> **TRY IT**:
Pictures stay out; everything else in the records below gets copied exactly.

--------------------

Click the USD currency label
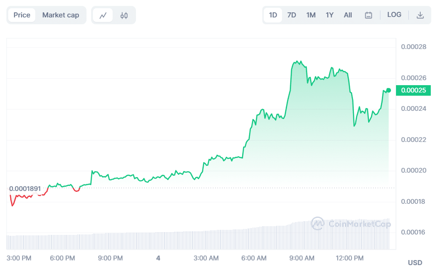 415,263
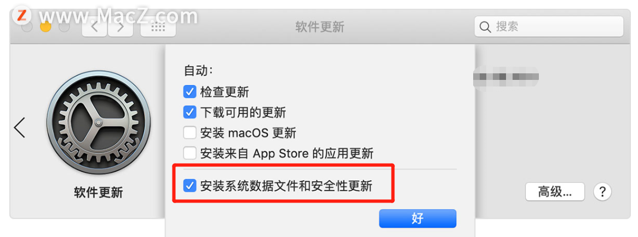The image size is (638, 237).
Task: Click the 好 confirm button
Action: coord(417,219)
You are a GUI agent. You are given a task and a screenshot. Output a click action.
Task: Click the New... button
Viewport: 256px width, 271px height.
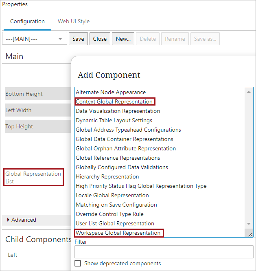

--------------------

> **REPLY TO THE TASK**:
Click the USD currency label
 415,263
The image size is (638, 237).
Task: Click the 好 confirm button
Action: coord(417,219)
You are a GUI agent. You are given a task and a screenshot. Output a click action.
Task: Click the New... button
Viewport: 256px width, 271px height.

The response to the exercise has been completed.